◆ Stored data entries
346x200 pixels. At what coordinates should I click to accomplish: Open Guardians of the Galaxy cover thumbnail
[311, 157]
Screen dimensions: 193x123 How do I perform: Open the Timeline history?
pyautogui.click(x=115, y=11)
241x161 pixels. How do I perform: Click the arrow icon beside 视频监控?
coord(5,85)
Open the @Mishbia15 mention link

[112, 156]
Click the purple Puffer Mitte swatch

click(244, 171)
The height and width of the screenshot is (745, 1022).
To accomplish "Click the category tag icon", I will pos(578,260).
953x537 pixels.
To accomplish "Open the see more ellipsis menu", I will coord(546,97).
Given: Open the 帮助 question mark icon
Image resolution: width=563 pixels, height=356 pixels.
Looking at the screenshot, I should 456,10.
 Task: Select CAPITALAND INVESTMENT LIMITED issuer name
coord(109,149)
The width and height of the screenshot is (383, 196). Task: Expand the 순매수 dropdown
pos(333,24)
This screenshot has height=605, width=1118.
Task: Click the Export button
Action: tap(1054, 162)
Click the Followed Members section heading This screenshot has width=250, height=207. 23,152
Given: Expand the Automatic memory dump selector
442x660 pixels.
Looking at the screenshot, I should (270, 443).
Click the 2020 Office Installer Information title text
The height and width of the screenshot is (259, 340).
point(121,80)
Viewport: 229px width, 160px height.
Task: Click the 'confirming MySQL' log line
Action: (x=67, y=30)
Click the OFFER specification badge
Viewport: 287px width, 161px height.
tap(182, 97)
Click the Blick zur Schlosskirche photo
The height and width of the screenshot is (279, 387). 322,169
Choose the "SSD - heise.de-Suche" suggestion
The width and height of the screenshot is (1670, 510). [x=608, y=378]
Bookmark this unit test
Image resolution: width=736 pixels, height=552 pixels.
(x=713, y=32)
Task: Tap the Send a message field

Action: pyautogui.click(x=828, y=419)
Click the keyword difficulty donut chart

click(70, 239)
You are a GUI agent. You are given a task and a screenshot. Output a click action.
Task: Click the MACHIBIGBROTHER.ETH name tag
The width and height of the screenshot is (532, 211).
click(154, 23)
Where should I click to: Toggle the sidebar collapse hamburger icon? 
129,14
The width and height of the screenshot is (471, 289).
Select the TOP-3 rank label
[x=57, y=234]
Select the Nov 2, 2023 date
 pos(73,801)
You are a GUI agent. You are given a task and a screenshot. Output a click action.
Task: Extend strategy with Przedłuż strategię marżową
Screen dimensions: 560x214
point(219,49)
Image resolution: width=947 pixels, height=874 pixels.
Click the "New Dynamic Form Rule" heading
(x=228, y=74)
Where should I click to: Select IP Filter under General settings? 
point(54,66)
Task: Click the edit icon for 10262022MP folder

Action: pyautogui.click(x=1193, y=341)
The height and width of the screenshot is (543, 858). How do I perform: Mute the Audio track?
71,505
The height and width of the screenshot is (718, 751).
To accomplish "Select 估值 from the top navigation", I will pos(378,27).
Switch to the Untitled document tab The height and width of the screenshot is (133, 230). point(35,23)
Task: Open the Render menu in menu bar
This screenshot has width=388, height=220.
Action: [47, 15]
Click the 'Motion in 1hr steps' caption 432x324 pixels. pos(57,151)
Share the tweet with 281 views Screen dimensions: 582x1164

◆ Assigned task
Reproduce the data above in full, with no line missing.

◆ Response
346x200 pixels. At what coordinates should I click to accomplish: Open Guardians of the Galaxy cover thumbnail
[311, 157]
Screen dimensions: 193x123 How do I perform: Open the Timeline history?
pyautogui.click(x=115, y=11)
241x161 pixels. How do I perform: Click the arrow icon beside 视频监控?
coord(5,85)
Open the @Mishbia15 mention link

[112, 156]
Click the purple Puffer Mitte swatch

click(244, 171)
The height and width of the screenshot is (745, 1022).
To accomplish "Click the category tag icon", I will pos(578,260).
953x537 pixels.
To accomplish "Open the see more ellipsis menu", I will coord(546,97).
Given: Open the 帮助 question mark icon
Image resolution: width=563 pixels, height=356 pixels.
Looking at the screenshot, I should 456,10.
 Task: Select CAPITALAND INVESTMENT LIMITED issuer name
coord(109,149)
The width and height of the screenshot is (383, 196). Task: Expand the 순매수 dropdown
pos(333,24)
This screenshot has height=605, width=1118.
Task: Click the Export button
Action: tap(1054, 162)
Click the Followed Members section heading This screenshot has width=250, height=207. 23,152
Given: Expand the Automatic memory dump selector
442x660 pixels.
Looking at the screenshot, I should (270, 443).
Click the 2020 Office Installer Information title text
The height and width of the screenshot is (259, 340).
point(121,80)
Viewport: 229px width, 160px height.
Task: Click the 'confirming MySQL' log line
Action: (x=67, y=30)
Click the OFFER specification badge
Viewport: 287px width, 161px height.
tap(182, 97)
Click the Blick zur Schlosskirche photo
The height and width of the screenshot is (279, 387). 322,169
Choose the "SSD - heise.de-Suche" suggestion
The width and height of the screenshot is (1670, 510). [x=608, y=378]
Bookmark this unit test
Image resolution: width=736 pixels, height=552 pixels.
(x=713, y=32)
Task: Tap the Send a message field

Action: pyautogui.click(x=828, y=419)
Click the keyword difficulty donut chart

click(70, 239)
You are a GUI agent. You are given a task and a screenshot. Output a click action.
Task: Click the MACHIBIGBROTHER.ETH name tag
The width and height of the screenshot is (532, 211).
click(154, 23)
Where should I click to: Toggle the sidebar collapse hamburger icon? 
129,14
The width and height of the screenshot is (471, 289).
Select the TOP-3 rank label
[x=57, y=234]
Select the Nov 2, 2023 date
 pos(73,801)
You are a GUI agent. You are given a task and a screenshot. Output a click action.
Task: Extend strategy with Przedłuż strategię marżową
Screen dimensions: 560x214
point(219,49)
Image resolution: width=947 pixels, height=874 pixels.
Click the "New Dynamic Form Rule" heading
(x=228, y=74)
Where should I click to: Select IP Filter under General settings? 
point(54,66)
Task: Click the edit icon for 10262022MP folder

Action: pyautogui.click(x=1193, y=341)
The height and width of the screenshot is (543, 858). How do I perform: Mute the Audio track?
71,505
The height and width of the screenshot is (718, 751).
To accomplish "Select 估值 from the top navigation", I will pos(378,27).
Switch to the Untitled document tab The height and width of the screenshot is (133, 230). point(35,23)
Task: Open the Render menu in menu bar
This screenshot has width=388, height=220.
Action: [47, 15]
Click the 'Motion in 1hr steps' caption 432x324 pixels. pos(57,151)
Share the tweet with 281 views Screen dimensions: 582x1164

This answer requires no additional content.